Houses in DC. Photo by nevermindtheend.

The White House’s Housing Development Tookit starts with the belief that strict land use regulations are hurting the United States economy:

“Over the past three decades, local barriers to housing development have intensified… The accumulation of such barriers - including zoning, other land use regulations, and lengthy development approval processes - has reduced the ability of many housing markets to respond to growing demand. The growing severity of undersupplied housing markets is jeopardizing housing affordability for working families, increasing income inequality by reducing less-skilled workers’ access to high-wage labor markets, and stifling GDP [editor’s note: Pete Rodrigue wrote about this for us last week] growth by driving labor migration away from the most productive regions.”

The report goes on to say that while preventing new housing development can be environmentally beneficial, it can also amount to “laws plainly designed to exclude multifamily or affordable housing.”

It also draws a direct link between zoning laws and both inequality and inequity in the US:

“When new housing development is limited region-wide, and particularly precluded in neighborhoods with political capital to implement even stricter local barriers, the new housing that does get built tends to be disproportionately concentrated in low-income communities of color, causing displacement and concerns of gentrification in those neighborhoods.”

Here’s what we can do about the problem

The report urges places to modernize their zoning laws, and suggests ten tools to do so. They include:

1. Eliminating off-street parking requirements: All over the country, there are rules that require new buildings to come with a certain amount of parking. Building that parking means not building housing on the land, which developers would often prefer to do. It also means encouraging more people to drive.

Reducing parking minimum requirements can increase the housing supply as well as demand for frequent, reliable bus or rail service, which can make it easier for people to get to jobs.

Cutting parking requirements for developments located near a transit stop can increase the supply of housing units and lower costs. The availability of transit reduces the need for a vehicle and offers more space for development.

Luckily, a lot of cities are catching onto the logic here, including DC, and also New York City.

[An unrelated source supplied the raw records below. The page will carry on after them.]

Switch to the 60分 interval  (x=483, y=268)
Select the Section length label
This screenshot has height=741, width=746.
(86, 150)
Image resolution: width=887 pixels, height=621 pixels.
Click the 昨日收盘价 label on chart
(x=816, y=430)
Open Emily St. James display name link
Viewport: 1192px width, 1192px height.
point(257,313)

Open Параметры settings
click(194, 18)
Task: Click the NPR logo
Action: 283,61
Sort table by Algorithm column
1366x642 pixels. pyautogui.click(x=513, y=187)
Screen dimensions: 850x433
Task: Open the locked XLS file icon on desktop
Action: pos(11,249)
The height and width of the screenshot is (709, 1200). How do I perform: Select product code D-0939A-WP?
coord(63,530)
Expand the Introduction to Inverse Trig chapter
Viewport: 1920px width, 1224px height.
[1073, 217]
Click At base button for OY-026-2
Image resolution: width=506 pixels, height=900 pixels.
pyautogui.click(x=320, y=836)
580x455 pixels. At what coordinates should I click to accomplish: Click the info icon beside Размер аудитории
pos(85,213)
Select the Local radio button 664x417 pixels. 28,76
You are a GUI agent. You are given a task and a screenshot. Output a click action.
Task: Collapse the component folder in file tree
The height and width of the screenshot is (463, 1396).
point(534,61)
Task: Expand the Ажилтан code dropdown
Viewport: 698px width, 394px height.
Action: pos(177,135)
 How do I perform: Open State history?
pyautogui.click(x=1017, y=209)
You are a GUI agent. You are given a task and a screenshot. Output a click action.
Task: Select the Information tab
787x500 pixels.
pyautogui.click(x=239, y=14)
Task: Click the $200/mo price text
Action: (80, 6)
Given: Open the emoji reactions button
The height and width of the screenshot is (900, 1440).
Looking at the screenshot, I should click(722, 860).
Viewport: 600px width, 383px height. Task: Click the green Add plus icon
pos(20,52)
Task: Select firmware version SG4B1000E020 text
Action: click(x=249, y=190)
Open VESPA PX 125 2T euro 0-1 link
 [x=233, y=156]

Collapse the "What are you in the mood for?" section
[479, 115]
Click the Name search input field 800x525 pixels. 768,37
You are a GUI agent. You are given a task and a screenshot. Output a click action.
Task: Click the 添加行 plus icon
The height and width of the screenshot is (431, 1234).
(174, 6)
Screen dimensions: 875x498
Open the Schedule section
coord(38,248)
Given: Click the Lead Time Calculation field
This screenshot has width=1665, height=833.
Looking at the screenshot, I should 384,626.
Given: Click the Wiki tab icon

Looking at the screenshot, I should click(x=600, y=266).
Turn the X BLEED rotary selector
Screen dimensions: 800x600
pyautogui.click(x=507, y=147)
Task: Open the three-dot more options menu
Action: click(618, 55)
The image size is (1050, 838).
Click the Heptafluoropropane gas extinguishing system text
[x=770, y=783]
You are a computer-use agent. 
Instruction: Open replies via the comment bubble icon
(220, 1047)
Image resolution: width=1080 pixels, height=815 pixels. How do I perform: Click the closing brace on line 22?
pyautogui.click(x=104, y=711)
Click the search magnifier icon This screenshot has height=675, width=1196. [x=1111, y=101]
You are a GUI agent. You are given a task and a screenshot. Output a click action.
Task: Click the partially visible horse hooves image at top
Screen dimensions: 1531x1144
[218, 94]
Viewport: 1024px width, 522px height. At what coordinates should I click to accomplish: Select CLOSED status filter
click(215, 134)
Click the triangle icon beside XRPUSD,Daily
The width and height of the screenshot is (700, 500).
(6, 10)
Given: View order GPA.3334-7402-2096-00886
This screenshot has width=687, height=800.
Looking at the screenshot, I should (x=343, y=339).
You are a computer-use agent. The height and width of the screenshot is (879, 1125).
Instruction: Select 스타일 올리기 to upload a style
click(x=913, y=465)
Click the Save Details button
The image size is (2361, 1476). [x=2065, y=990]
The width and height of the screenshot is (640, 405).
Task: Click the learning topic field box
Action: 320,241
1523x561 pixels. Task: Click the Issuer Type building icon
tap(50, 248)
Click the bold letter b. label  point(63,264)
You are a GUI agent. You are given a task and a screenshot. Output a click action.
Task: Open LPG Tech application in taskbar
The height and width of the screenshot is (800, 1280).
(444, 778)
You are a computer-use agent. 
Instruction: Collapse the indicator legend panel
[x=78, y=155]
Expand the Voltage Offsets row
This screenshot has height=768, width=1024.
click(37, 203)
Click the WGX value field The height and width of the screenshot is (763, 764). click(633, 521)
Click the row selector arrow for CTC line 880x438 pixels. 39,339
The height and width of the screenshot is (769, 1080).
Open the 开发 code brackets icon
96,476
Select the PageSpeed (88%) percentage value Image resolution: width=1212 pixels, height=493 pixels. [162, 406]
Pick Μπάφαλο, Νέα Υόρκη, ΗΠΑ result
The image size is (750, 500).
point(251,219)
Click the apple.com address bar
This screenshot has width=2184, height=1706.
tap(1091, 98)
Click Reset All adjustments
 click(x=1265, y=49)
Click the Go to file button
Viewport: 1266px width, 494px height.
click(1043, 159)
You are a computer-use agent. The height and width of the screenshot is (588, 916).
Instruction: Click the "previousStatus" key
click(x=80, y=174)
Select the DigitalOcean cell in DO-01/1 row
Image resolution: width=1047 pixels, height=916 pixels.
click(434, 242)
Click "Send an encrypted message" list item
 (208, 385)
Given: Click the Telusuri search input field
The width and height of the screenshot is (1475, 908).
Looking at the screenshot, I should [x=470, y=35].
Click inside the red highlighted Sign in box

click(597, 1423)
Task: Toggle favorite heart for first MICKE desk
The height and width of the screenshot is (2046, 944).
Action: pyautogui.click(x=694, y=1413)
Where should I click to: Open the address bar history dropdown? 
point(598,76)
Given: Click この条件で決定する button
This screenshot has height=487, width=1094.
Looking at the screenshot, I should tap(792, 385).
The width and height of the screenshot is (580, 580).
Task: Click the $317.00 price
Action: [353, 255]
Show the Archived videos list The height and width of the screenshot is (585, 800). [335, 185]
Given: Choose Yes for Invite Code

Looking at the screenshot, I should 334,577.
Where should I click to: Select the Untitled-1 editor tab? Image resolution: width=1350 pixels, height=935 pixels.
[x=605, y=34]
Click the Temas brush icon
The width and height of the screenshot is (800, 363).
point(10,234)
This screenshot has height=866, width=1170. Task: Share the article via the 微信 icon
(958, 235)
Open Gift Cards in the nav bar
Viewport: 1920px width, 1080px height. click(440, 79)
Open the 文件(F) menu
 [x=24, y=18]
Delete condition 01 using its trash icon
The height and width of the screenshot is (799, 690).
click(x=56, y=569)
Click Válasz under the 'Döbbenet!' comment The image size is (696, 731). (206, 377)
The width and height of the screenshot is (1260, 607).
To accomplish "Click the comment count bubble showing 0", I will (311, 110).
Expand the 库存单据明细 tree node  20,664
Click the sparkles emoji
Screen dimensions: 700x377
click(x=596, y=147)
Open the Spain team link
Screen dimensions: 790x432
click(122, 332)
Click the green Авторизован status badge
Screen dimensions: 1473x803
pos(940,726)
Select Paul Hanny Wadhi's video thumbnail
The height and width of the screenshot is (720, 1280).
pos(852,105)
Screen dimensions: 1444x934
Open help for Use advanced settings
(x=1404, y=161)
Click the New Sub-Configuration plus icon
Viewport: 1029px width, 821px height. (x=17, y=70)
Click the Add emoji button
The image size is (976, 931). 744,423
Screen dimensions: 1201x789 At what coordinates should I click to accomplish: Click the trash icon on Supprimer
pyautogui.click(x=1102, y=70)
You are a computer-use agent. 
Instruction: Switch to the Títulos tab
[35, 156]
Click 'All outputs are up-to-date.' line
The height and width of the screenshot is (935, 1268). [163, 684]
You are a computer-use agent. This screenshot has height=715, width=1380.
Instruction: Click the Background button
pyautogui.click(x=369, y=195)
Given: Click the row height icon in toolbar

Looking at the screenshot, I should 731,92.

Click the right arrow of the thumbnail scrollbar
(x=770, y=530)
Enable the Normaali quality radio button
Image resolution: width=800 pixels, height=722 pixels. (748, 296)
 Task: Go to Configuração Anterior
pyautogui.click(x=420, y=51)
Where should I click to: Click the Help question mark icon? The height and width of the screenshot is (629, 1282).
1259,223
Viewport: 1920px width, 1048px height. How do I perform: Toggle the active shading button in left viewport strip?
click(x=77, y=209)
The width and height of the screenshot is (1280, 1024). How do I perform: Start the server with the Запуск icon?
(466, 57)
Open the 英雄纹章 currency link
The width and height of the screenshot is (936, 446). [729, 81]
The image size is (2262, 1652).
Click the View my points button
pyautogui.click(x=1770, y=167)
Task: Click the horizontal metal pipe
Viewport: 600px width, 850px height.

2. Allowing accessory dwelling units: New housing doesn’t have to only be brand new buildings. A lot of people would rent out their basements, attics, or small cottages in their back yards into accessory dwelling units (ADUs) if their zoning simply allowed it. Often, the people renting these units have limited incomes, like someone starting their career or an older adult.

Thanks to its recent zoning code change, it’s now easier to rent out ADUs in the District.

3. Using inclusionary zoning:Inclusionary zoning requires a specific amount of new housing units to be “affordable,” where the rent or the selling price is lower than the market rate and the units are only available to people whose incomes fall below a certain level. In exchange, developers get something called a density bonus, which allows them to build more market rate units than they otherwise would be.

The White House’s toolkit cites DC and Montgomery County as examples of places that have pushed for housing affordability via inclusionary zoning. It also cites inclusionary zoning as a reason for better educational outcomes for low-income children.

This matters in our region. A lot.

No single action will solve the housing affordability issues many cities face, but reducing barriers to development can increase opportunities for working families. As too often happens:

“The long commutes that result from workers seeking out affordable housing far from job centers place a drain on their families, their physical and mental well-being, and negatively impact the environment through increased gas emissions.”

The White House’s report relates to our region because we are one of the handful of regions in the nation where restrictive zoning has become a significant bottleneck. Detroit and Baltimore have the opposite problem; their vacant housing isn’t getting used.

This problem is impacting metro areas to different extents. It’s worst in the Bay Area, but New York, Seattle, Boston, and others all have similar problems… and so do we.